==== TEXT SHOWN ====

Translated by Sara Mages

In the summer of 1927, while visiting the community library under the management of Mr. Sternshis z”l, I came across a newspaper in which was an article about the activities of a youth group called “Brit Yosef Trumpeldor” in the city of Danzig. This article listed the principles and the foundations of this movement. At the end of this article it said that every young Jew is asked to submit, to a certain address, a handwritten essay describing the life of the Jewish community in his place of residence, and also indicate if there are young people in this community who want to build their future in Eretz Yisrael. We, a group of young people in Akkerman, students of “Tarbut,” saw the need to respond to this article because the principles outlined in this article seemed to us. We sent our address and waited for an answer. This is how our first contact with the Betar movement began.

====

▶ **GIVEN PROBLEM 1**
From the records, copy the lines starting with the line containing "Click the 中标金额 159.6000000 line" and continuing through the end of the records, including both ends. Leave out the pictures.

==== RECORDED INFORMATION ====

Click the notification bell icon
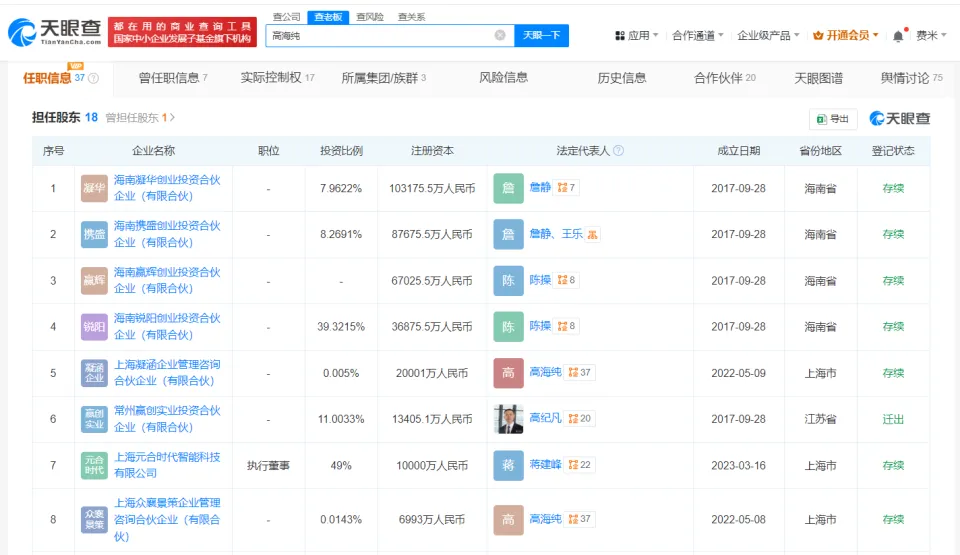The image size is (960, 555). point(898,36)
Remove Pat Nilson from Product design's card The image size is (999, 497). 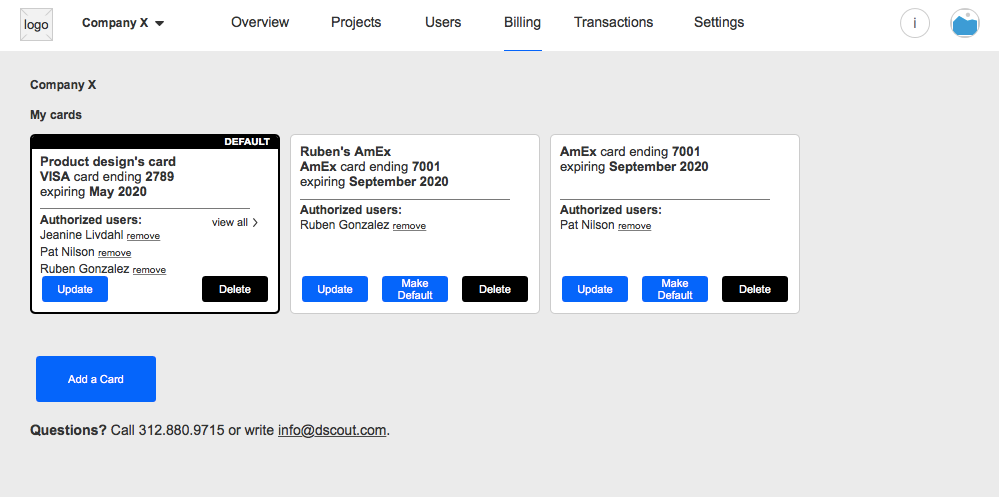tap(114, 253)
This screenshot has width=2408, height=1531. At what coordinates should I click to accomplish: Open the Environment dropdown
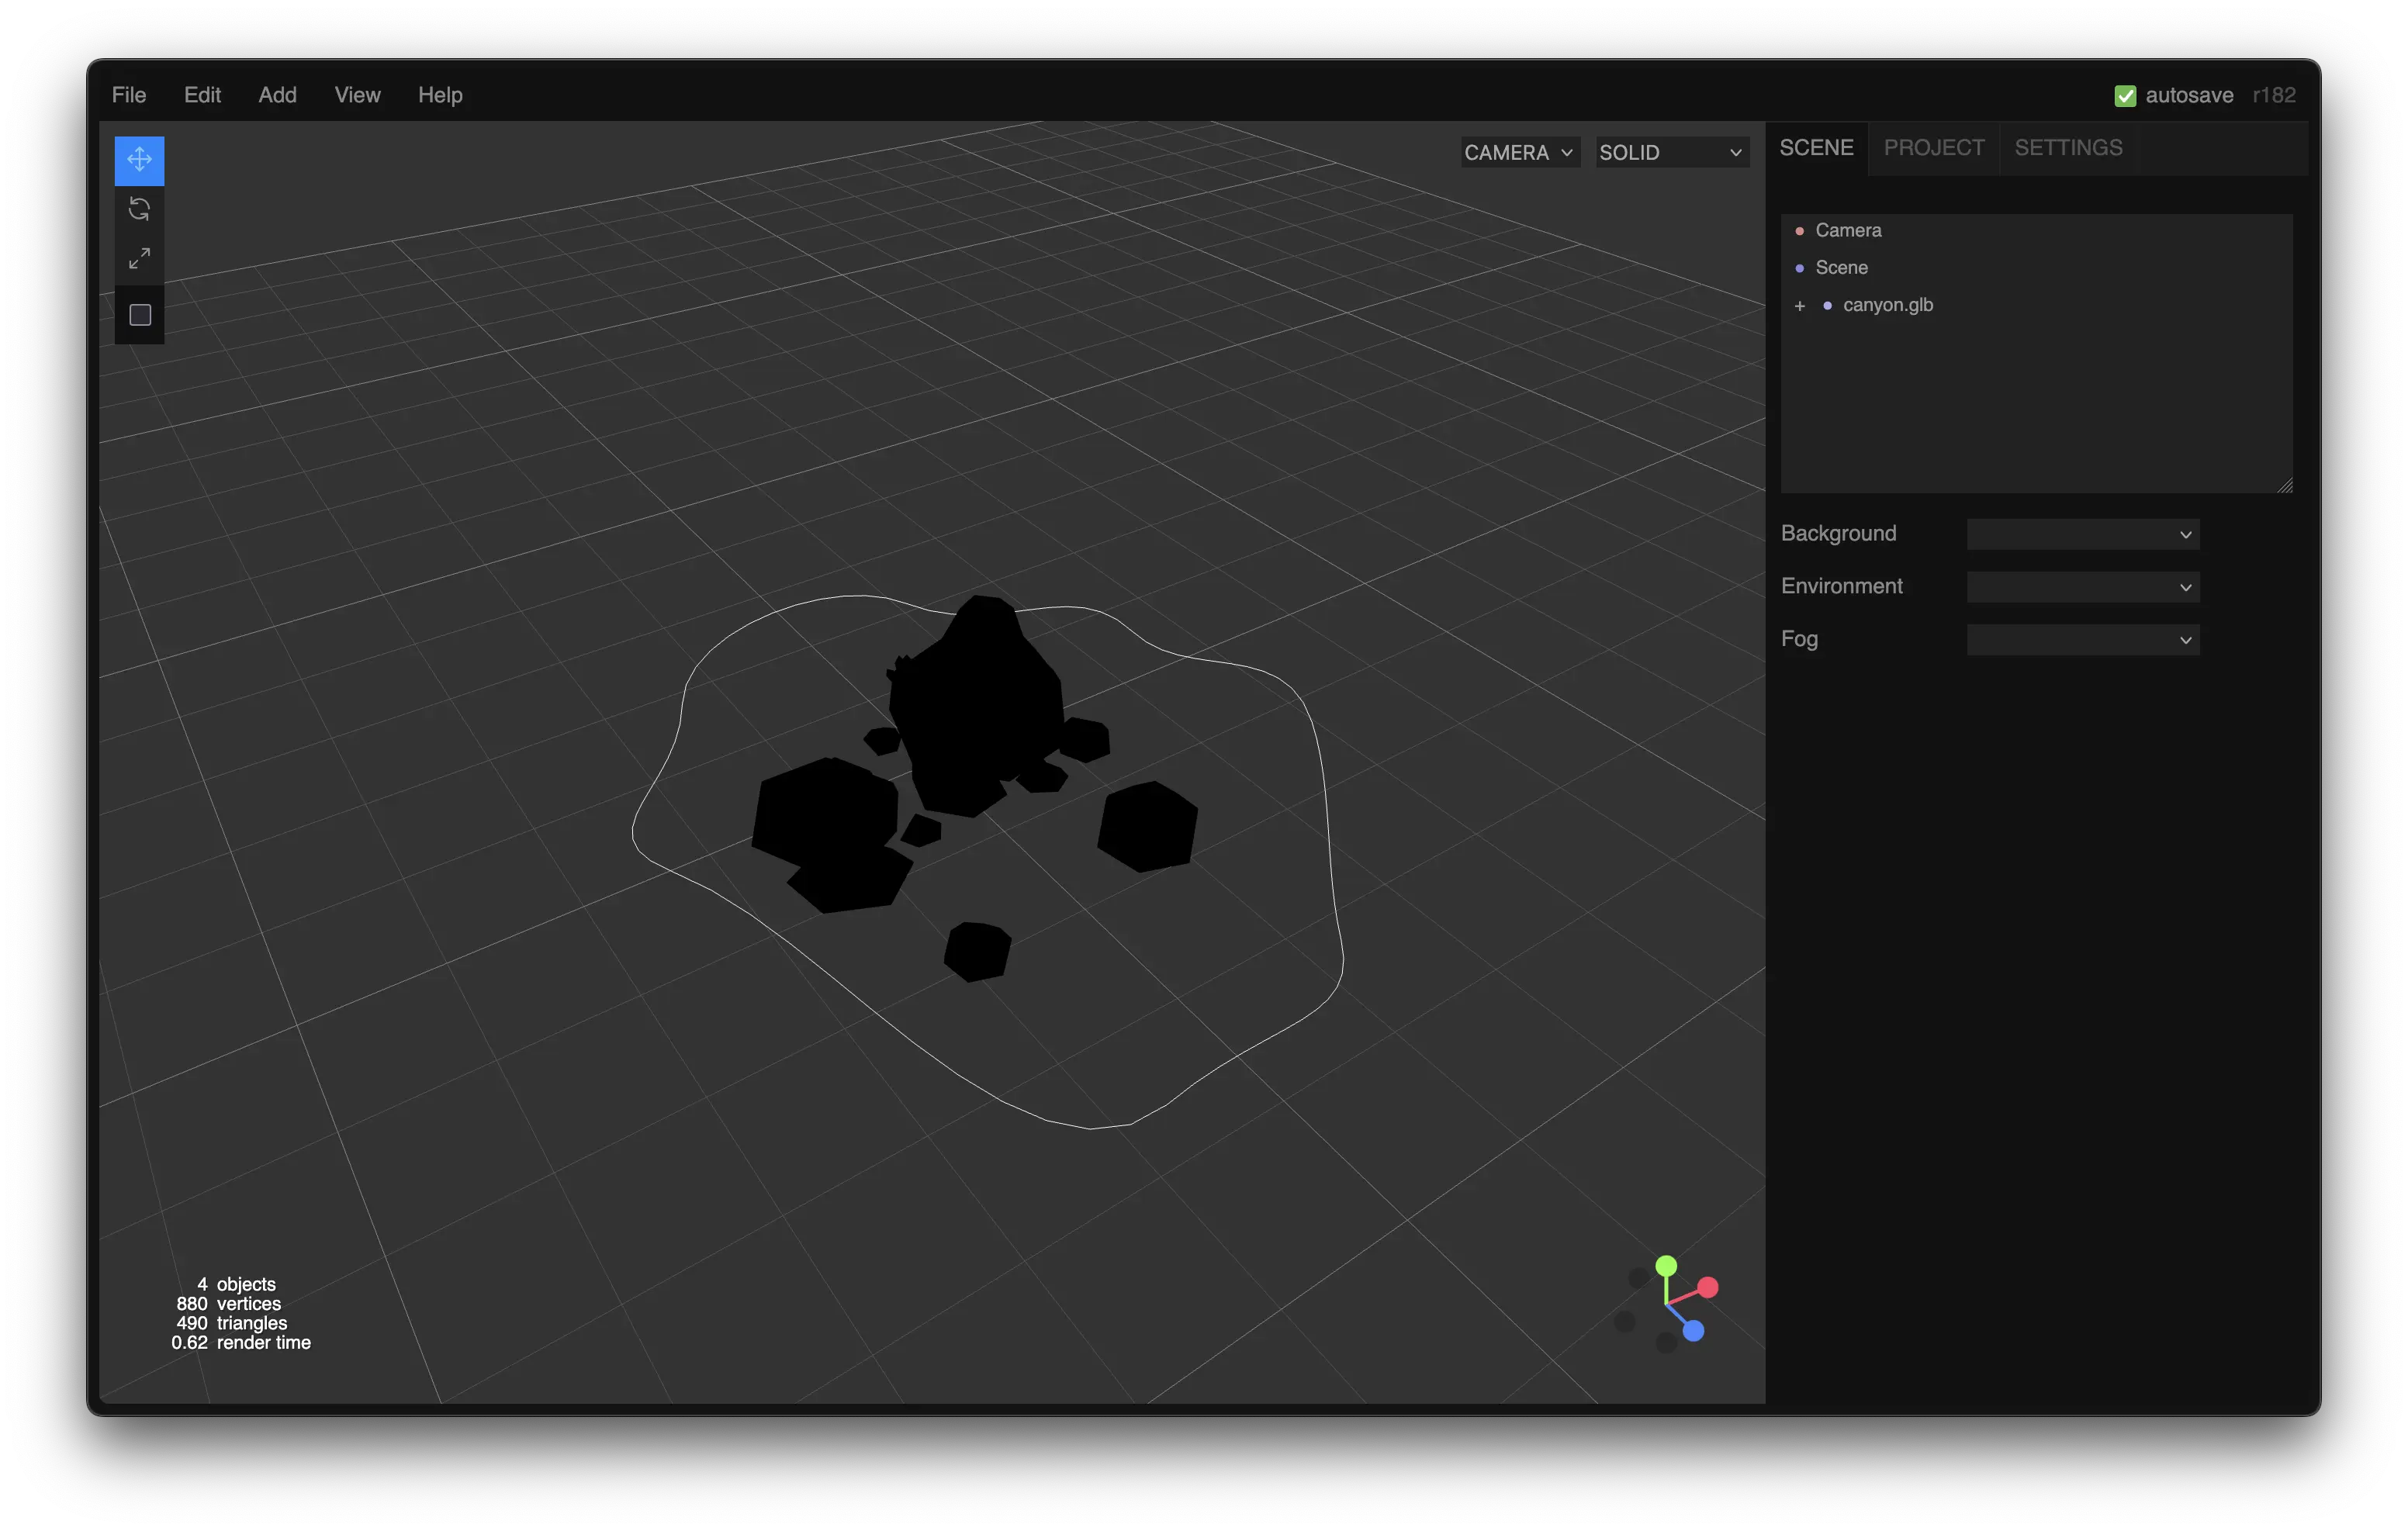[x=2082, y=587]
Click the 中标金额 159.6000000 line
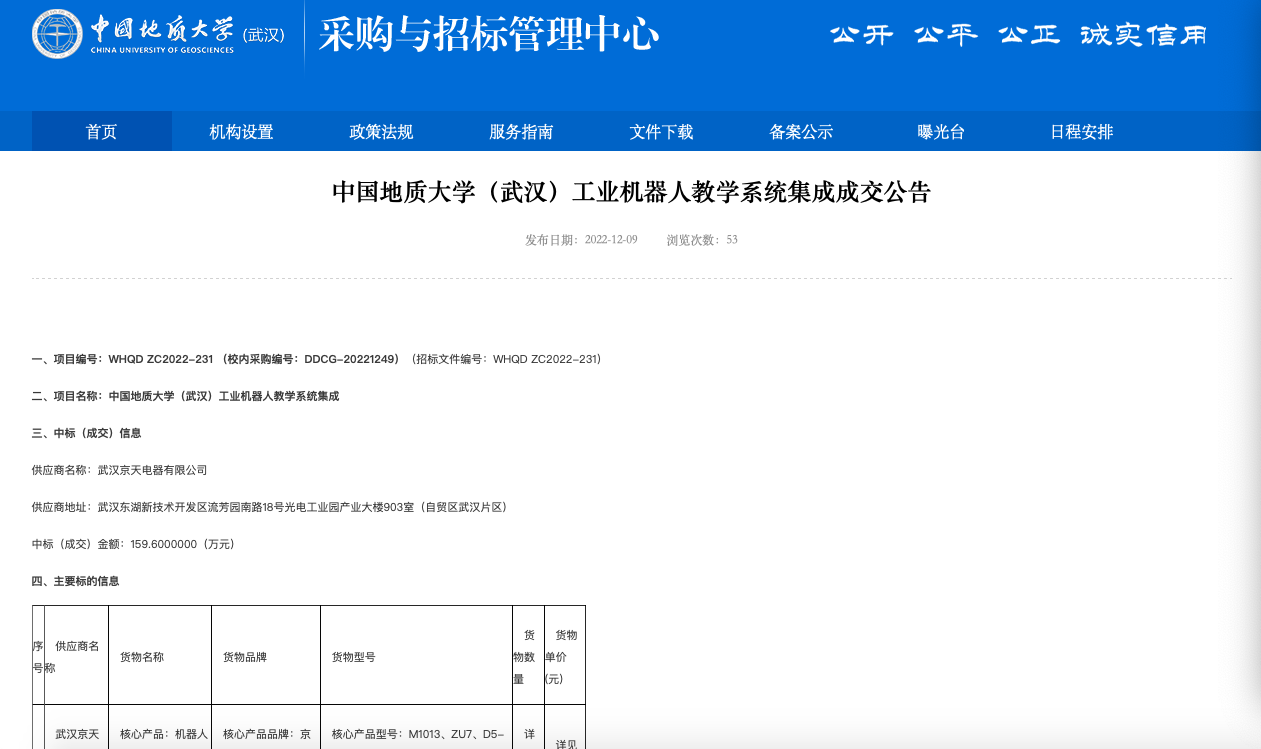The height and width of the screenshot is (749, 1261). pos(133,544)
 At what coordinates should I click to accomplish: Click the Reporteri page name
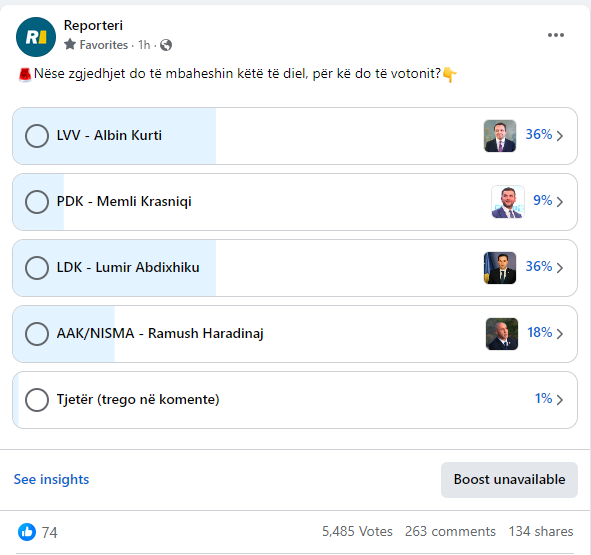pyautogui.click(x=93, y=25)
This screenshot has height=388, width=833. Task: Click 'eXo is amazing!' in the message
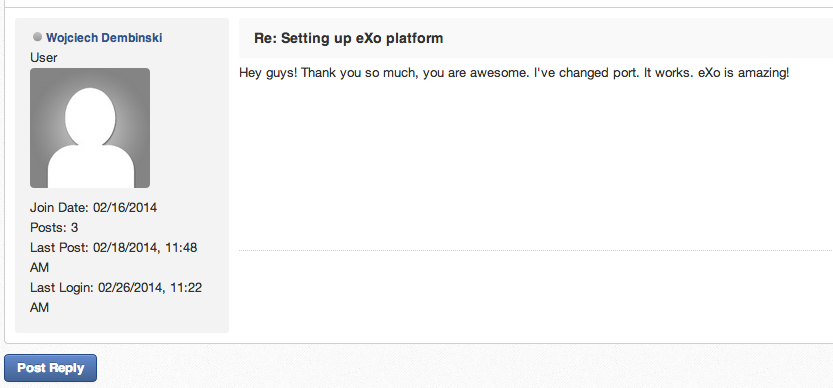[x=744, y=73]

====

▶ **GIVEN PROBLEM 2**
List every place name in the passage about first contact with the Betar movement.

▶ **CORRECT RESPONSE 1**
Click the 中标金额 159.6000000 line
The height and width of the screenshot is (749, 1261). pos(133,544)
 At what coordinates should I click to accomplish: Click the Reporteri page name
pyautogui.click(x=93, y=25)
This screenshot has height=388, width=833. Task: Click 'eXo is amazing!' in the message
[x=744, y=73]

▶ **CORRECT RESPONSE 2**
Danzig, Akkerman, Eretz Yisrael